Thank you very much.

cracauer@ · Jun 4, 2024

Looking at benchmarks (Phoronix et al) the higher clock speed seems to trump the bigger cache for most uses except gaming and some scientific computing. In speed, efficiency is a bit higher with the big cache.

I would still get the x3d part just to experiment and compare the 2 CCDs.

robroy · Jun 6, 2024

Thank you cracauer@.

Aren't CPUs with mixed cores (that perform differently) susceptible to hypervisor scheduling problems?

For example, what happens when a bhyve VM with two virtual CPUs is scheduled with one virtual CPU on a regular core, and the other on a 3D V-Cache core?

Wouldn't the two cores finish different amounts of work during a given time-slice? And couldn't that propagate back up to the guest operating system and make it go nuts?

I remember having heard about this kind of problem many years ago. But maybe this is just not an issue these days.

cracauer@ · Jun 6, 2024

robroy said:
Thank you cracauer@.

Aren't CPUs with mixed cores (that perform differently) susceptible to hypervisor scheduling problems?

For example, what happens when a bhyve VM with two virtual CPUs is scheduled with one virtual CPU on a regular core, and the other on a 3D V-Cache core?

Wouldn't the two cores finish different amounts of work during a given time-slice? And couldn't that propagate back up to the guest operating system and make it go nuts?

I remember having heard about this kind of problem many years ago. But maybe this is just not an issue these days.

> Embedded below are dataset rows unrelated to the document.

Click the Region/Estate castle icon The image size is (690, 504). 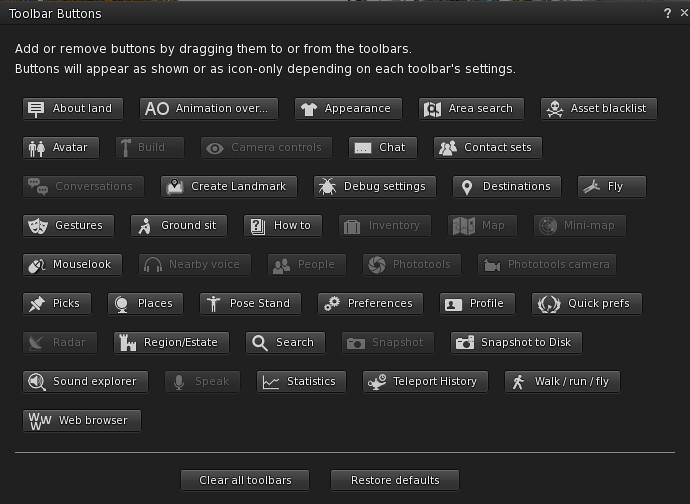128,343
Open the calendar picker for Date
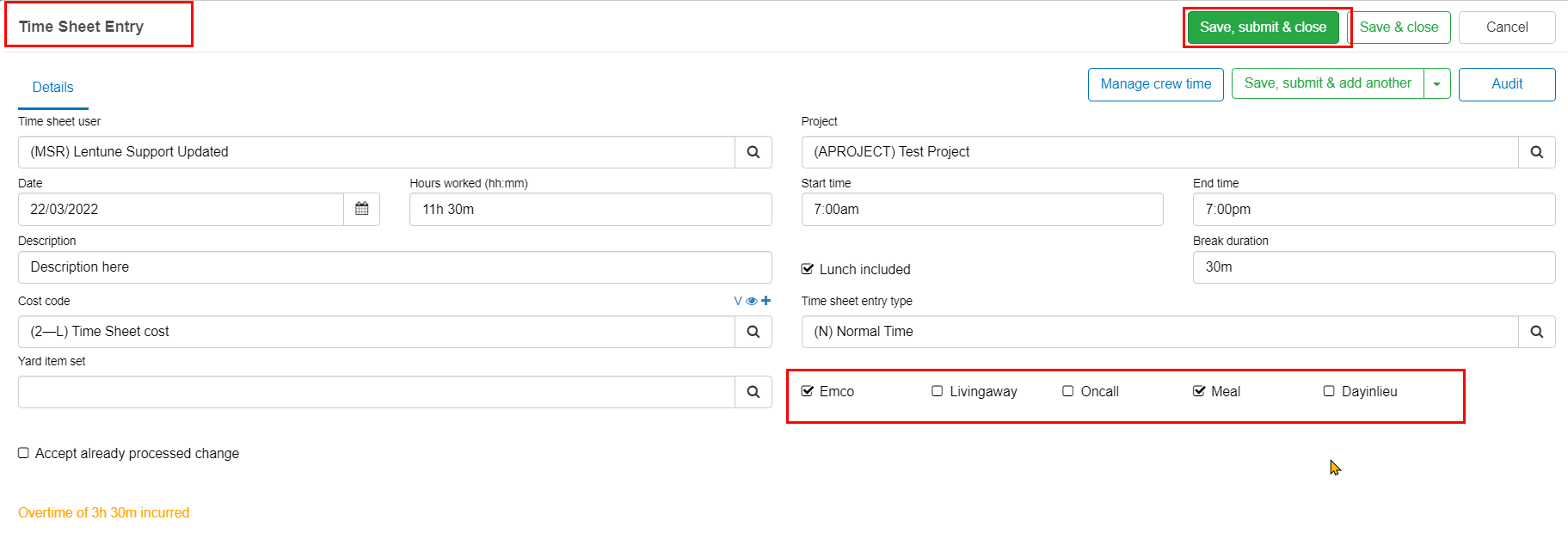 (x=361, y=209)
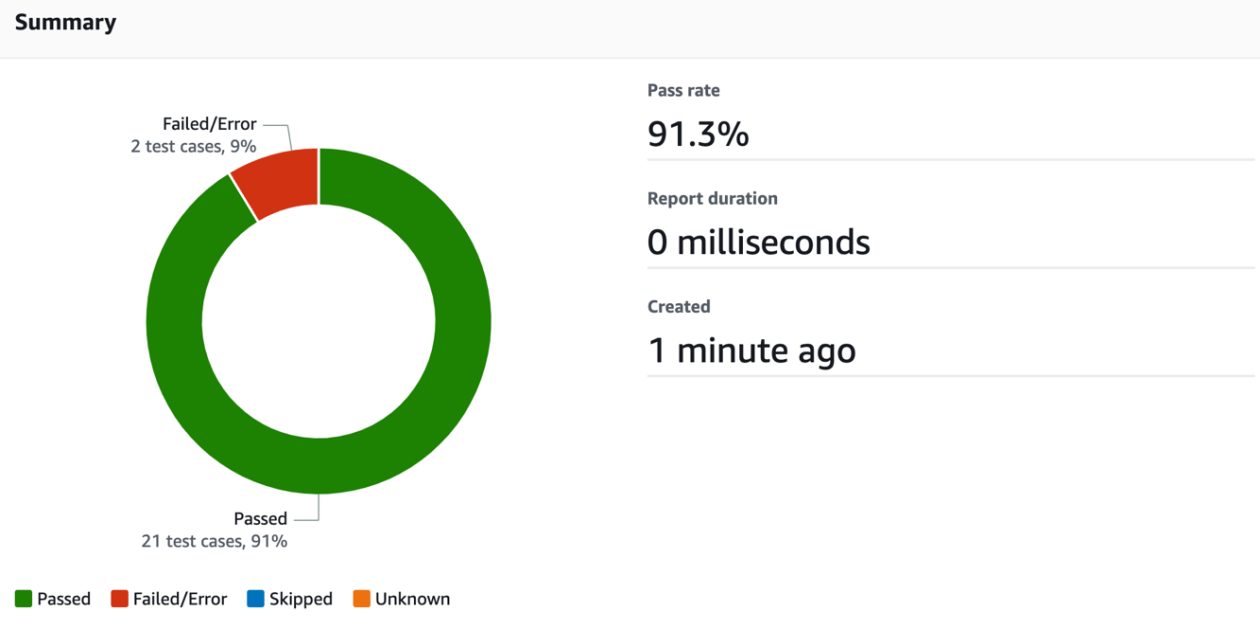This screenshot has height=630, width=1260.
Task: Click the 21 test cases, 91% text
Action: pyautogui.click(x=214, y=541)
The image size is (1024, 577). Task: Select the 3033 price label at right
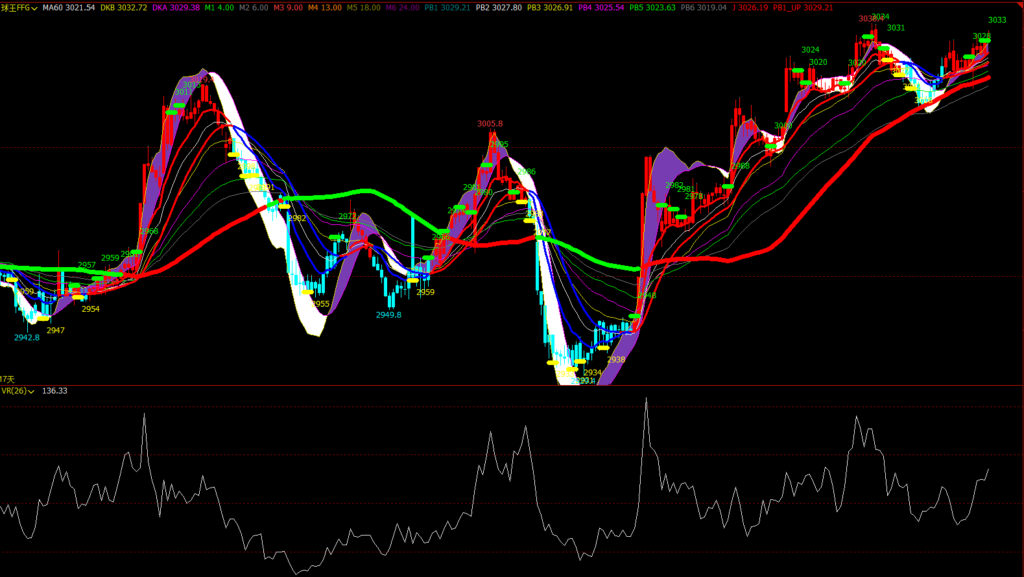[997, 20]
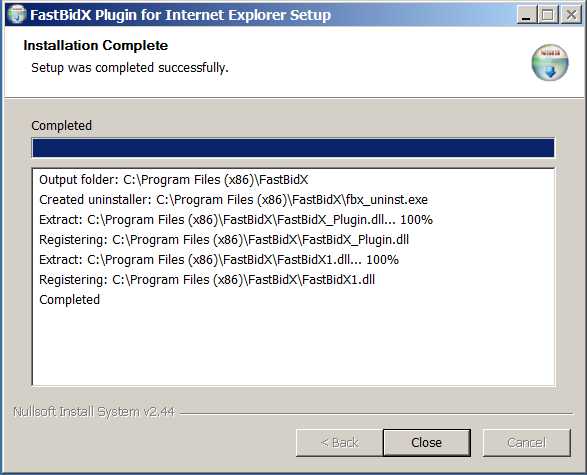This screenshot has height=475, width=587.
Task: Click the completed blue progress bar
Action: [294, 148]
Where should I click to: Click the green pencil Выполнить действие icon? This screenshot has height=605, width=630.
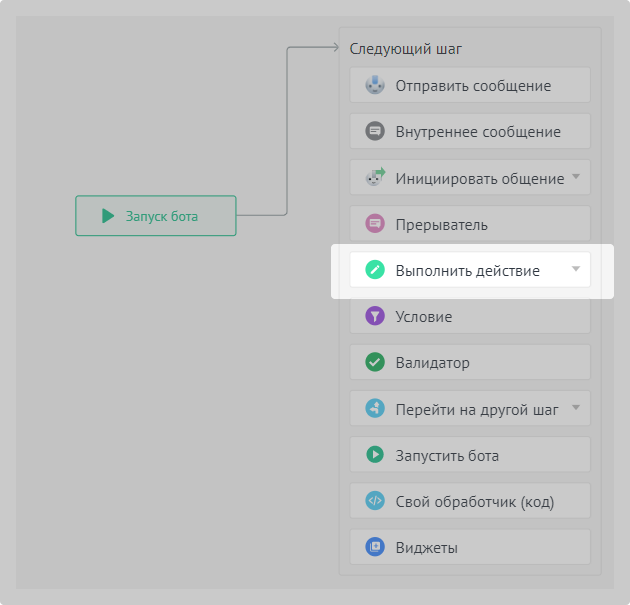[375, 270]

Well, 2 cores will never finish the same work at exactly the same time anyway. There is variance in system calls, cache loads, different dynamic clockspeeds. It is not a problem.

As for general scheduler questions, I think that a 7950x3d doesn't present a particular challenge since the cores are the same speed for most applications. On Intel with their very slow E-cores the matter is quite different.

blackbird9 · Jun 6, 2024

Improved power efficiency <<should>> be a big win overall, other things being equal, assuming a reasonably large number of target machines. Of course it depends on the particular workload, but I think in the first instance I would simply test the x3d parts and make a comparison to non-x3d, with no changes to software. Test for performance and power consumption with typical workloads. Look for any significant performance degradation, versus the cost difference in power consumption, multiplied by the number of machines being deployed. Also need to factor in the price difference if any of the x3d cores. And this is a piece of work that can be done relatively quickly and cheaply.

I've written code for xeons in the past to set thread affinity to specific cores, and it can be very effective, however you may find you need to do some further tuning for each new core type / machine type that comes along. The cost of re-designing/coding existing software, and knock-on cost of testing the tuned code and risk of introducing bugs and customer impact, are all additional factors to consider. The risk is of incurring costs and time if you start tuning your code to specific cpus. So you write something that runs efficiently on this architecture. Then a competitor brings out a different new cpu and you are then faced with tuning for that...

So I think in the first instance I would simply treat it purely as a hardware change and do some testing to evaluate what, if any gains there are in power consumption with x3d, versus whether there is any overall performance degradation, and factor in the cost difference in the chips.

At the end of the day it's another take on the big-little concept, albeit less radical than the intel version with its P-cores and E-cores. I think I would be sceptical of claims of major power savings until I had actually tested the hardware and measured the power consumption in real-world use.

blackbird9 · Jun 6, 2024

A couple more thoughts, it's actually quite an interesting topic. The big-little concept originated with ARM, targeted at phones, where the cost of tuning software to a particular cpu architecture could be amortized over typical production runs of millions or tens of millions of units. Furthermore low power consumption and hence long battery life is a critical marketing feature, no-one wants a phone which goes flat in a few hours which is why intel never got anywhere in that space.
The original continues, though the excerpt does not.